Ese día, María Angélica sintió que en el comedor no estaban solos. Fue un alto en estos días de preocupación que no han terminado.
Desde entonces han pasado 10 días. Todavía no han traído insumos de Alimenta la Solidaridad. Por eso, los cinco paquetes de granos que están cocinando los han sacado de la cesta azul en la que guardaron las donaciones del 1ro de diciembre.
Acaba de tocar la puerta del comedor Jhon Perozo, un señor que tiene una bodega en la comunidad. Ha venido a entregarle a María Angélica un refresco para que lo comparta con los colaboradores y los niños que están sentados en las escaleras y los muebles esperando a que esté la comida para ayudar a servir y repartir.
María Angélica vuelve a la cocina para seguir aliñando el minestrone. Dice que confía en que alcanzará. “Porque siempre alcanza”. En este rato interrumpe la labor una y otra vez para entrar y salir a atender a quienes, como el señor Jhon Perozo, vienen dejar algún kilo de arroz, una harina, cualquier contribución. Cada vez que regresa, revuelve el contenido de la olla gigante de la que se desprende un olor apetitoso.
Ya está hirviendo.
Al cabo de unos minutos, sale para pedirle a dos de los niños que organicen las tazas que han comenzado a traer los beneficiarios.
Entonces su hermana desde la cocina grita que el minestrone está listo.
María Angélica hace un gesto con la cabeza y los seis niños en la sala comienzan la logística. Unos ubican cerca de la puerta una mesa de madera; otros sacan de los bolsos los envases plásticos que han traído los vecinos; mientras una niña los organiza en el mesón al lado de la olla hirviendo.
Se arma una cadena humana encabezada por María Angélica, quien llena los tarros con minestrone; luego los pasa, uno a uno, a la niña que le pone las tapas; y ella se los entrega a otra que los mete en el bolsito que corresponde a cada familia.
—No nos equivocamos porque ya sabemos de quién es cada bolso y cada envase —dice.
Llenan 95 envases en menos de 20 minutos. María Angélica no lleva la cuenta. Dice que es imposible tratar de que rinda si se está contando cuánto falta.

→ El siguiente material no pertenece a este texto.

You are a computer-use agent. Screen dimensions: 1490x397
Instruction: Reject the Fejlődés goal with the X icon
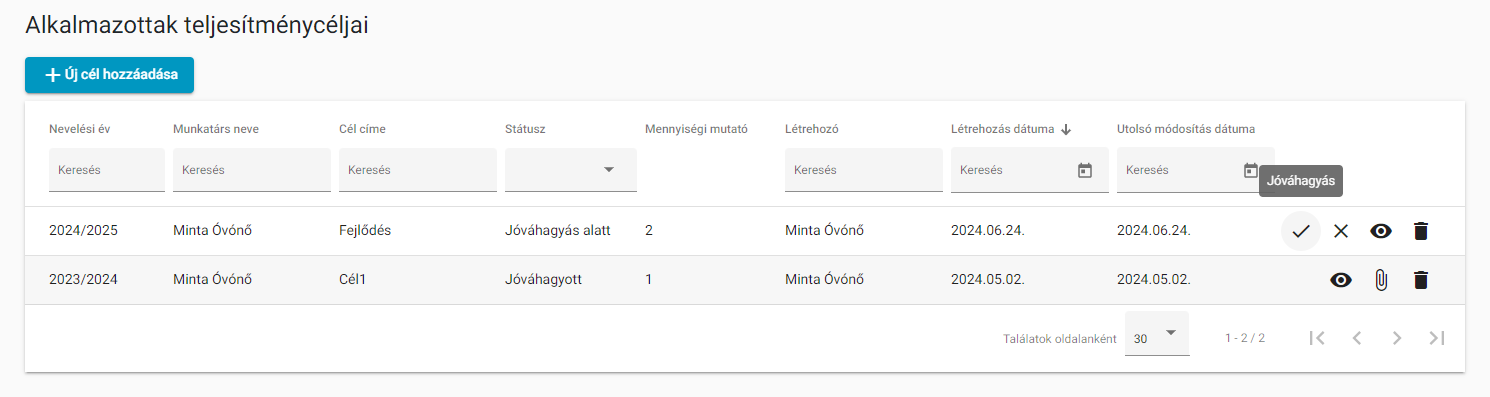(1341, 231)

Y sí, rinde. Han servido en todos los envases y la olla aún tiene algo de sopa que alcanza para que coman los visitantes en la casa, así como los padres de María Angélica, su hermana, dos vecinas, sus sobrinos y ella. Es entonces cuando recibe un mensaje: le dicen que luego de cuatro semanas, el camión de Alimenta la Solidaridad volverá a surtir de alimentos a este comedor. Se emociona. Da gracias a Dios. Ruega porque ojalá sea así y los días de incertidumbre queden finalmente atrás. Ruega para que todos, siempre, puedan comer.
Esta historia forma parte de La Ruta del Hambre, un proyecto editorial desarrollado por nuestra red de narradores, en el 3er año del programa formativo La Vida de Nos Itinerante.